I am a newbie that have been experiencing registration and off contact issues. So thanks to members of this website I checked out my palette. And sure enough when I placed a carpenter's square across my palette there was about an 1/8 of an inch gap in the center of the palette. I removed the palette. A couple of days later I remeasured that same palette, and now that 1/8 in clearance is gone. Is this for real, after I have gone and purchased an aluminum palette?


----------



## TYGERON (Apr 26, 2009)

Interesting. Could be real. Can't imagine why it would correct itself. Maybe moisture/humidity?
I'd guess if it warped/unwarped, it may do it again so if you're purchased aluminums, then good riddance 

Be careful with the aluminums particularly when flashing.


----------



## strikeoutwear (Mar 30, 2015)

Thanks Tygeron
Could you give a little more detail about flashing and the aluminum platen


----------



## veetwincowboy (Mar 14, 2015)

Aluminum pallets hold the heat a little more, they wont warp but they can get pretty hot on a big run...


----------



## TYGERON (Apr 26, 2009)

veetwincowboy said:


> Aluminum pallets hold the heat a little more, they wont warp but they can get pretty hot on a big run...


 http://www.t-shirtforums.com/t-shirt-articles/t49459.html


----------



## Printor (Apr 16, 2015)

I love aluminum.
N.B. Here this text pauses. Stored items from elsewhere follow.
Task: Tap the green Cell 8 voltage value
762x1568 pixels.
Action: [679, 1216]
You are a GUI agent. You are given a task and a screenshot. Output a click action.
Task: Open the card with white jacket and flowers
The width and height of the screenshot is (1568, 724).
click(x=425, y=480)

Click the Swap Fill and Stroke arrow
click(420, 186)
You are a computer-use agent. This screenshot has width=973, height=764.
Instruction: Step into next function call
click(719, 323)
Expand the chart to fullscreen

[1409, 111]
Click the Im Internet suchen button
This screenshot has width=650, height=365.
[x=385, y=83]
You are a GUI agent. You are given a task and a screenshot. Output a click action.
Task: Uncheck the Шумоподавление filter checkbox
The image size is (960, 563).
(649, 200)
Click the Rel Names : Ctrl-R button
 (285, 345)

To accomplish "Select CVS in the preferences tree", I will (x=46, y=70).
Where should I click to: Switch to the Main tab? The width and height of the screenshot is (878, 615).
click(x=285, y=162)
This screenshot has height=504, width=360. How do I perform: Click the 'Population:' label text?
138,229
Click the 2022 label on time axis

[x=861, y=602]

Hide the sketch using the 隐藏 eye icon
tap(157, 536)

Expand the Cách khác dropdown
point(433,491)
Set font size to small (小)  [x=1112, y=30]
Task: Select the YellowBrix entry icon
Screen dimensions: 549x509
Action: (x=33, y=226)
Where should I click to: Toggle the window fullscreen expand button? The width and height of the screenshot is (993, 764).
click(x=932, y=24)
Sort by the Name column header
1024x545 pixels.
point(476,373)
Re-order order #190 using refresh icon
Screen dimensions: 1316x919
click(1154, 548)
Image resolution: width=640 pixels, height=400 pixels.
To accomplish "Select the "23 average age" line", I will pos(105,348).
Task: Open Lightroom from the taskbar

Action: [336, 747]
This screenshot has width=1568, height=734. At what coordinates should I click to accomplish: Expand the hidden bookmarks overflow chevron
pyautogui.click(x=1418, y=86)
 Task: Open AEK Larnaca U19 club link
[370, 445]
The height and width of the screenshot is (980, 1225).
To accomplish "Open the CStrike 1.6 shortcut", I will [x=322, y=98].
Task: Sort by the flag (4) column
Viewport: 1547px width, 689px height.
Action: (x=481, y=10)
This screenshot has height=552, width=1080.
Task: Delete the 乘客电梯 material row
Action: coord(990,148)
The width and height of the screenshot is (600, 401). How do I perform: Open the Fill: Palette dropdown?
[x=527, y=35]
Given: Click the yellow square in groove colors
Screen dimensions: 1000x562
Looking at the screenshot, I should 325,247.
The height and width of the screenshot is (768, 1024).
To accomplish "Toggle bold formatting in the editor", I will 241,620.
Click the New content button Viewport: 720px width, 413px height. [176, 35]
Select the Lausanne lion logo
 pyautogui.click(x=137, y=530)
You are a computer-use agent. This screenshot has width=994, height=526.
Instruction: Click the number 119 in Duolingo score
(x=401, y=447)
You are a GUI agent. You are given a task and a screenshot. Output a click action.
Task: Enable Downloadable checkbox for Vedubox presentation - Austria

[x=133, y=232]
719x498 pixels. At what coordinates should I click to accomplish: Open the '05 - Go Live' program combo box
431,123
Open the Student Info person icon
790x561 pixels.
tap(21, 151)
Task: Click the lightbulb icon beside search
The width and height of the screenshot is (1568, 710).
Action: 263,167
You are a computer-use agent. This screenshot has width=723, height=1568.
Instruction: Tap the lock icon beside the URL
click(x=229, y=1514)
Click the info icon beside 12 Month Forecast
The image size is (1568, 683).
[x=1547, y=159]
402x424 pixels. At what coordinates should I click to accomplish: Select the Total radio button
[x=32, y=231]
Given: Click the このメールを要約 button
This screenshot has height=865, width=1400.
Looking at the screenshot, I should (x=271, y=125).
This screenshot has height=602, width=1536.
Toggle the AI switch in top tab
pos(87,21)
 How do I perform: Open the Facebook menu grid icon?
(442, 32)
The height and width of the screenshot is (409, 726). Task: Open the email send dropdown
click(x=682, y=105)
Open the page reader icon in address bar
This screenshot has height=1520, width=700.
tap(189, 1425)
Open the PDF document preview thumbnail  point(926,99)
Make sure you keep a close eye on your flasher while your boards are warming up. you'll notice they start flashin faster after doz or two shirts.


----------



## strikeoutwear (Mar 30, 2015)

Thanks Everyone
I really appreciate all the input. So being without a palette or anything to do screen printing I took the old palette that I thought had the warp issue and re-installed it, and began test printing a 2 color project. I was using the print-flash-print-cure method. during the flash stage my flash unit is about 1.5" from the garment. It takes my unit about 30 sec. to get that tacky feel before I can make a second pass. After about a couple test sequences, guess what, the palette had that 1/8 inch warp back in it. Can someone explain to me the approximate distance the flasher unit should be from a cotton tee shirt to flash in between pass and curing distance


----------



## TYGERON (Apr 26, 2009)

That's pretty subjective. Depends on ink type, color, garment type, moisture content, unit output, type and a bunch of other factors.

I will say that 30 seconds to just _flash_ (gel) sounds a bit long, but with identical set ups you'll get different suggestions and times.

Mine is pretty set at about 3" and on average will flash at about 5 seconds.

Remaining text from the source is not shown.